Утром стылые, морозные улицы были залиты новыми лужами крови от убитых и раненых. Значит, кто-то всё-таки, вопреки запрещениям, пошёл с наступлением сумерек в церкви. Дул холодный ветер с залива. По-прежнему ухали тяжёлые немецкие орудия. Была видна только наша авиация — врага, бесовских его легионов в небе 5 апреля 1942 года, в день Светлого Воскресения Христова не было. Вид новых разрушений и большого числа трупов на улицах в холодный, пусть и праздничный для многих — а по советскому календарю рабочий — день подавлял. Зная о немецком уважении к расписаниям, Четвертинский не сомневался, что бомбёжка не была импровизацией. Он представил себе соответствующего чина ВВС, пригласившего — где-нибудь в Царском Селе или в Гатчине — священника для деловой беседы и делающего пометки в записной книжице. «Вечерняя служба в семь, говорите, по всем приходам? Крестный ход в полночь? А заутреня в час? Дрова на отопление церковных помещений? Хорошо, мы учтём ваши пожелания. Вот кофе, печенье. Угощайтесь. Сегодня строгий пост? Мы уважаем местные обычаи». С кем-то другим тот же чин разговаривал бы о поздних квартетах Моцарта. С Четвертинским — вероятно, о лингвистике, об общем наследстве индоарийских — с непременным упором на арийскость — языков. Пресловутая культурность была оболочкой откровенного людоедства, насаждаемого триумфаторами и среди порабощаемых племён. Четвертинский снова с содроганием подумал о подозрительном студне и котлетах, продававшихся из-под полы на чёрном рынке. Легко представить, какое разнузданное дикарство восторжествовало бы в случае абсолютно невероятного — Фёдор Станиславович теперь был убеждён, как никогда прежде — торжества национал-социалистов, этих певцов племенной нирваны. Единственное, что ещё занимало пытливый ум учёного, — это циркулировавшие несколько месяцев упорные слухи о некоторых бывших знакомых и учениках, оказавшихся в немецкой зоне и вставших на сторону рьяных борцов с безбожным большевизмом, что, учитывая быстрый захват врагом пригородов в августе-сентябре, было не исключено. «Немецкая власть не менее безбожна, чем наша, — говорил сам себе Четвертинский, — но с нашей мы разберёмся после войны. Эти же только садистически бьют день и ночь по городу, равного которому им самим не выстроить, только медленно душат удавкою голода да заливают кровью улицы — и когда? В день Светлого Воскресения».

XL

«Когда шли мимо Литовского замка, начал вспыхивать магний, как если бы ясного августовского солнца было недостаточно для позора, каким был окрашен весь ритуал со времён погребенья разрубленного и быкоголового бога невской (нильской?) воды: тело, завёрнутое в иероглифы песен, — в землю, чтобы потом, когда сроки пройдут, проплескать сквозь бьющие воздух созвучья, сквозь ряды метранпажевых линий ветром нерукотворных страниц». —

Строки эти со второй страницы татищевского «Светозвучия» могли описывать только похороны Блока.

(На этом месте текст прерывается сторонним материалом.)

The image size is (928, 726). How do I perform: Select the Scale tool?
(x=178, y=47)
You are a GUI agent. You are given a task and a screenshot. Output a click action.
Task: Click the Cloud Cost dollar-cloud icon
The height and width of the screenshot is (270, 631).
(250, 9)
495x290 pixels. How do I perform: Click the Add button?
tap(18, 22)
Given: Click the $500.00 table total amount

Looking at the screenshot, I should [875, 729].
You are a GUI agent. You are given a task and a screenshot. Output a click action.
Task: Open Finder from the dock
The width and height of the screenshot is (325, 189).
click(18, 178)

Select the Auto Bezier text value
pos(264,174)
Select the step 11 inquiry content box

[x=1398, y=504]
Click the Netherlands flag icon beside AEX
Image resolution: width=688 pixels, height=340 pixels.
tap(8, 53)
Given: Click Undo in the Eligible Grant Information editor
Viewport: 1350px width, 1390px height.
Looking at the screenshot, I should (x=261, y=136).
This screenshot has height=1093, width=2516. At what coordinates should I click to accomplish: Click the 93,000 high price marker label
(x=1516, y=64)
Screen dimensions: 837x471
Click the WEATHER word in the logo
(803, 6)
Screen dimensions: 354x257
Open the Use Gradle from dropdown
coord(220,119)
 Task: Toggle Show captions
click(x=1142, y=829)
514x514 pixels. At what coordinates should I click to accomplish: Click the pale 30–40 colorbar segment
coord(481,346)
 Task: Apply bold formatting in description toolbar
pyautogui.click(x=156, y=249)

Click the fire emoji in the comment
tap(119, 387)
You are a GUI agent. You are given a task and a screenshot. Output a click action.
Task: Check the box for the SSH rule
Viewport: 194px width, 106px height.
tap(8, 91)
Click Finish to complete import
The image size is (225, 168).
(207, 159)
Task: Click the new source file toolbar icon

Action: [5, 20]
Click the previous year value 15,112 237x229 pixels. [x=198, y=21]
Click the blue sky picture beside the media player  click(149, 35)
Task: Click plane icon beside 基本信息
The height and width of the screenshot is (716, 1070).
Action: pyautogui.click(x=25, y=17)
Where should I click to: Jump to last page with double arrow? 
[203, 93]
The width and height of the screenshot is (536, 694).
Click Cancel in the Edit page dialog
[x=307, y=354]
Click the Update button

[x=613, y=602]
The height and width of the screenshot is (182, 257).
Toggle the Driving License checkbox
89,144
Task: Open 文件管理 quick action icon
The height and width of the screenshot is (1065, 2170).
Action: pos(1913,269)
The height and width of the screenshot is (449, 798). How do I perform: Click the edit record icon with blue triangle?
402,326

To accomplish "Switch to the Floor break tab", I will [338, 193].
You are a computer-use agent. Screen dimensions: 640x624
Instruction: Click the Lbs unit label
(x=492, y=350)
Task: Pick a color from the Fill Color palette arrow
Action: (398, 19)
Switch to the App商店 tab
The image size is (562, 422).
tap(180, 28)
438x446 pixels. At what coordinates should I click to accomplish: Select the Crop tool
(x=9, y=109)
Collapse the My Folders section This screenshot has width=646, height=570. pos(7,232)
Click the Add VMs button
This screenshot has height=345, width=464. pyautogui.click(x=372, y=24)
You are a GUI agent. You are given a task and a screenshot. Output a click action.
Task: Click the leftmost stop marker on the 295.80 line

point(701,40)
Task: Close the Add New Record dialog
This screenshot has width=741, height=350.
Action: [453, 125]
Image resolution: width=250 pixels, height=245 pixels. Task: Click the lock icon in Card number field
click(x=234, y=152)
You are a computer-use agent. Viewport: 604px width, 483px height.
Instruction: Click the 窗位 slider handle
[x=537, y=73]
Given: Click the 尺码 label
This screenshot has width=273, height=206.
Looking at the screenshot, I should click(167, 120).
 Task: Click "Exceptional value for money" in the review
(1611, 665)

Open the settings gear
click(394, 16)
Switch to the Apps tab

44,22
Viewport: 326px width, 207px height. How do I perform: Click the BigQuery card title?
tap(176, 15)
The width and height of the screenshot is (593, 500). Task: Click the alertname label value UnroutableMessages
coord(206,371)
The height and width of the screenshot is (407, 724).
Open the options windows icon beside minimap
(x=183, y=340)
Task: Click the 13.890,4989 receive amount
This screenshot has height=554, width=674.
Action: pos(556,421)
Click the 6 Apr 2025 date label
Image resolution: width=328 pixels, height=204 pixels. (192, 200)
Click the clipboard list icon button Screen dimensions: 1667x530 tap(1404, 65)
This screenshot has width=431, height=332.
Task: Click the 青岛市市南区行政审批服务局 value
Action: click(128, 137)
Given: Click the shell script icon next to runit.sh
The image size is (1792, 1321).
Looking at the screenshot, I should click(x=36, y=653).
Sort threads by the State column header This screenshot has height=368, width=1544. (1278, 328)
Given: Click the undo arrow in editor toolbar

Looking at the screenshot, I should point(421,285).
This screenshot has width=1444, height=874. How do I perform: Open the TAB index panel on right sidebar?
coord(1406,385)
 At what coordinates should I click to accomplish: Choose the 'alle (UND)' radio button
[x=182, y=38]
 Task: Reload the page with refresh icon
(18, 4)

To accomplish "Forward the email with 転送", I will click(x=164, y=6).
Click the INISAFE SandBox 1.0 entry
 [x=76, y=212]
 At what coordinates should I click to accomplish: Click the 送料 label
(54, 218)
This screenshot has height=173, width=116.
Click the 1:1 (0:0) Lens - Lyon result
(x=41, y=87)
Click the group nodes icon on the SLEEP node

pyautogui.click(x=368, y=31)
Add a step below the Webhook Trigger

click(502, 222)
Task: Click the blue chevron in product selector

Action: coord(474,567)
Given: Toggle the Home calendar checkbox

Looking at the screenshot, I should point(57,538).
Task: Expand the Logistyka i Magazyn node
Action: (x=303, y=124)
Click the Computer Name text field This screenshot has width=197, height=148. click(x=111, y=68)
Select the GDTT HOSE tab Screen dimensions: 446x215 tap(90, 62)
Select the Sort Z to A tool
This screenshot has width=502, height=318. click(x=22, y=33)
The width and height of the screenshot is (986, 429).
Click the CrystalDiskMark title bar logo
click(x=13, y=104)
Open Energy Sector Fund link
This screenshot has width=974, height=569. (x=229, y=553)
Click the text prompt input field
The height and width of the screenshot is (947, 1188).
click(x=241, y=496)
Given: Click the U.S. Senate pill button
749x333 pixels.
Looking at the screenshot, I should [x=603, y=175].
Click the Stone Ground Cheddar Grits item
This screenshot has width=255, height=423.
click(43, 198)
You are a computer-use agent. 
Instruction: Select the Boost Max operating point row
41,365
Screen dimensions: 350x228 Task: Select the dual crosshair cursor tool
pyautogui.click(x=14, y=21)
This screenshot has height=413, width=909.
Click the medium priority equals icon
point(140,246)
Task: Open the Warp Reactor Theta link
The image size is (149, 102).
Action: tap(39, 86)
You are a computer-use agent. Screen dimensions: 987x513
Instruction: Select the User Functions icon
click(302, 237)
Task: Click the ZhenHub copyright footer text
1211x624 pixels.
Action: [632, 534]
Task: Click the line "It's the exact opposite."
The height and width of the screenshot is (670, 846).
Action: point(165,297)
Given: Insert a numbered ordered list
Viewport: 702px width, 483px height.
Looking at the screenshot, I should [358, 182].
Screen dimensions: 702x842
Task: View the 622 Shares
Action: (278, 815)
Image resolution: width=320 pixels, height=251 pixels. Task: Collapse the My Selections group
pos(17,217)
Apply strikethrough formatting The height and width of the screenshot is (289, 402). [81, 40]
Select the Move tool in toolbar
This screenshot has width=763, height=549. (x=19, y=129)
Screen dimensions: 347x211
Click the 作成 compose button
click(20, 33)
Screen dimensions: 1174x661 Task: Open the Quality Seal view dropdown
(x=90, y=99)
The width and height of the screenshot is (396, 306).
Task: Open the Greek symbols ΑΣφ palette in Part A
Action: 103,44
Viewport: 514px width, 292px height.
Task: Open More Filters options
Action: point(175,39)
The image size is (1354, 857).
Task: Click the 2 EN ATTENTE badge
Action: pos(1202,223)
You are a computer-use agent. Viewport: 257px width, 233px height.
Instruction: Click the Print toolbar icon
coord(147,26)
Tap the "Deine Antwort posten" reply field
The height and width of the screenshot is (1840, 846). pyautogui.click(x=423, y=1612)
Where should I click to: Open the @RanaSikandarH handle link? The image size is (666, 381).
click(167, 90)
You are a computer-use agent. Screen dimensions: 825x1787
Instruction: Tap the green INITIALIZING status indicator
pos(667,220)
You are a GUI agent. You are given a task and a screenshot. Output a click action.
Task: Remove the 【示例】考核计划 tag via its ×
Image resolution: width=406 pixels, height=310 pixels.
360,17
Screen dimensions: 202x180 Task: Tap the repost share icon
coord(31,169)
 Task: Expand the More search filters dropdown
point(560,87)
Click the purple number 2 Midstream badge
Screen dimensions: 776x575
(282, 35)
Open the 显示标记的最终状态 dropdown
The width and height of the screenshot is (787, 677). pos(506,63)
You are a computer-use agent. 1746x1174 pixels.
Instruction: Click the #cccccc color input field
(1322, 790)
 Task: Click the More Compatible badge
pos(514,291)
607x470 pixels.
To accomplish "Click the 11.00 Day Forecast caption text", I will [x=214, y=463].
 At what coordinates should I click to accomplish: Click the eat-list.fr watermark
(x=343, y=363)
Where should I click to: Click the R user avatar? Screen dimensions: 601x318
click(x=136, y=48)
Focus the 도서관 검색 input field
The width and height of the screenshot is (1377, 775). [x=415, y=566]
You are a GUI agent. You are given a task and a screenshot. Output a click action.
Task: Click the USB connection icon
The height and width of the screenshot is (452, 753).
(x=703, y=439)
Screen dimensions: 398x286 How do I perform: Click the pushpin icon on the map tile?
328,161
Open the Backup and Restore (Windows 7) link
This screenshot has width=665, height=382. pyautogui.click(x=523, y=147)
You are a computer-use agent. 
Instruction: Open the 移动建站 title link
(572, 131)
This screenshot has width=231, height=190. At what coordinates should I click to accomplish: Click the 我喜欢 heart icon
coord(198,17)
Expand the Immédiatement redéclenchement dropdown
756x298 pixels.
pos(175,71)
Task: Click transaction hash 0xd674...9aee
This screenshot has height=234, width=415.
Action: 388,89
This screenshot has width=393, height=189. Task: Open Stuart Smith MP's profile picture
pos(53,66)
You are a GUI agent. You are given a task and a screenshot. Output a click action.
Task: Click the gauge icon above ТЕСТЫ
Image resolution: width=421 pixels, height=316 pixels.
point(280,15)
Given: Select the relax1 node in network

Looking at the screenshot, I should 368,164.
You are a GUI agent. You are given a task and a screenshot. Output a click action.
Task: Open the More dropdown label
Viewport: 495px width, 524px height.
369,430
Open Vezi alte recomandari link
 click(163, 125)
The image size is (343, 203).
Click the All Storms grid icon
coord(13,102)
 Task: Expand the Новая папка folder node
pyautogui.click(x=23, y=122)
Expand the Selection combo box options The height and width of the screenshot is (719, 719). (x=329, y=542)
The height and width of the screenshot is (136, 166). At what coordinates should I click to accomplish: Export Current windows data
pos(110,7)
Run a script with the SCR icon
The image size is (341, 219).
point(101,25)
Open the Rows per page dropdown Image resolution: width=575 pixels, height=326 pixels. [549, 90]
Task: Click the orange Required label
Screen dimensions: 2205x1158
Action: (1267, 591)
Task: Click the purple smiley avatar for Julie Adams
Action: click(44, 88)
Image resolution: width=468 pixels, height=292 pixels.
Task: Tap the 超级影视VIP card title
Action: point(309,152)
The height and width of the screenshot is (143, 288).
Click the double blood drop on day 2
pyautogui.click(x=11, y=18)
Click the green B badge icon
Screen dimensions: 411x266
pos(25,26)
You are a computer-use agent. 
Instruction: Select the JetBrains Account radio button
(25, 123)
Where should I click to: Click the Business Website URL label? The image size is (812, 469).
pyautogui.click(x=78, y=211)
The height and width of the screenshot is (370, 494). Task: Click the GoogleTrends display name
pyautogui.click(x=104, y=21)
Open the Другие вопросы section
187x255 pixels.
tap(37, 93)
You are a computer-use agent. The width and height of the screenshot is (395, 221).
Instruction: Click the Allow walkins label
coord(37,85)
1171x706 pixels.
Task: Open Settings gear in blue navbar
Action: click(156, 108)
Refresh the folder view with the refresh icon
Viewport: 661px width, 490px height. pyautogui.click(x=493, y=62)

Где он, сожжённый в революцию Литовский замок, мимо пустынных стен которого, Глеб помнил ясно, шла процессия 10 августа 1921-го? Где те, кто шли мимо его стен? Теперь, когда весь город стал этим Литовским замком — тяжеловесным, давящим застенком, сначала возведённым на плечах и костях его, Глебова, поколения, потом сожжённым и разбомбленным в урагане войны, — теперь, когда обряд египетского погребения, провидчески предсказанный из 1921 года, стал повседневной обыденностью и по широкому Проспекту 25-го Октября который месяц тянулись тележки, саночки, просто куски фанеры с привязанными к ним верёвками, на которых лежали замотанные в простыни бездыханные тела, теперь, когда слухи о ритуальном почти рассечении трупов перестали давно волновать (Глеб сам видел штабеля этих изуродованных, замороженных тел с отрезанными ляжками и прочими съедобными частями — человеческой говядины для каннибалов), именно теперь, в преддверии весны и цветения, накануне неизбежного возрождения мира Глеб начал по-настоящему осознавать масштабы произошедшего обрушения, в сравнении с которым любая, даже самая невыносимая реальность прошлого, выглядела райской. Этой зимой случилось внутреннее крушение человека — полное и безвозвратное — и на его месте встал кто-то новый, обладающий с прежним насельником прекрасного города только паспортными данными. Сам Глеб, надо признаться, страшился этой новообретённой, теперь и ему присущей зачеловеческой силы. Сила эта была не физической, а какой-то иной. На физическом уровне сказывалось глубокое изнеможение от перенесённого на исходе голодной зимы гриппа.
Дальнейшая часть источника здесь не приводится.